Формулировка задания = Продублируйте без изменений часть фрагмента о дворце, приведенного ниже: начните со слов «Стылые глотки его» и остановитесь после слов «легло бронзовое покрывало.».

Выбранный фрагмент =
Стылые глотки его коридоров сглатывают меня как дождевую каплю. Я иду через все эти каменные ходы с таким чувством, будто на мои бедные плечи, не приученные к величию, легло бронзовое покрывало.
Здешняя церковь удивляет излишней красочностью фресок. Их цветовая насыщенность открыто враждует с выразительным безмолвием камня. В самых холодных недрах дворца стоит Усыпальница кастильских королей, и мне жутко от мысли, что вот здесь, в полумраке, истлевает королевская плоть. Я облегченно вздыхаю, входя в покои Филиппа. Однако и тут все убранство отмечено знаком застарелой печали. С волнением я прикасаюсь к странно обмякшим креслам, подхожу к столику, за которым решались судьбы Латинской Америки. Сердце учащенно стучит возле королевского ложа: здесь безжалостная болезнь -- рак -- терзала, грызла коронованного человека, и он собственными глазами видел, как изо дня в день, точно вода в цистерне, -- убывает его плоть. Ему дали ужасное прозвище -- "Полуденный Дьявол", с той обычной неточностью, какая присуща ненависти, изначально готовой к скороспелым дефинициям.

Исходные данные =
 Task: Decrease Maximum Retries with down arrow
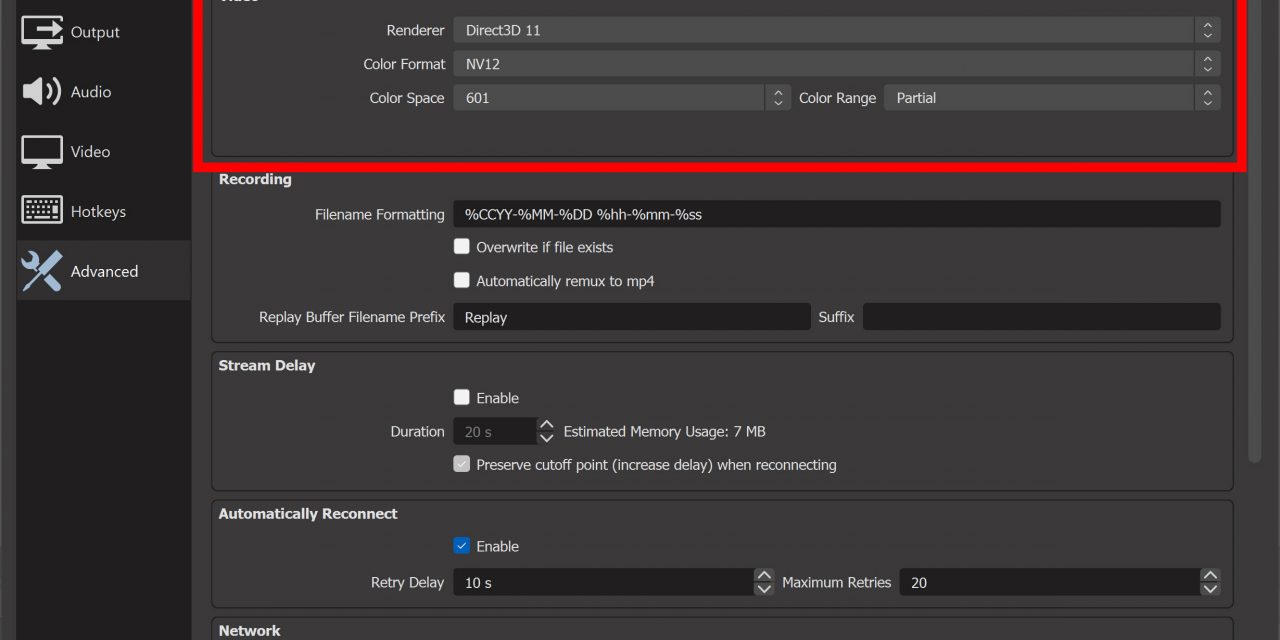coord(1210,589)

Решение задания =
Стылые глотки его коридоров сглатывают меня как дождевую каплю. Я иду через все эти каменные ходы с таким чувством, будто на мои бедные плечи, не приученные к величию, легло бронзовое покрывало.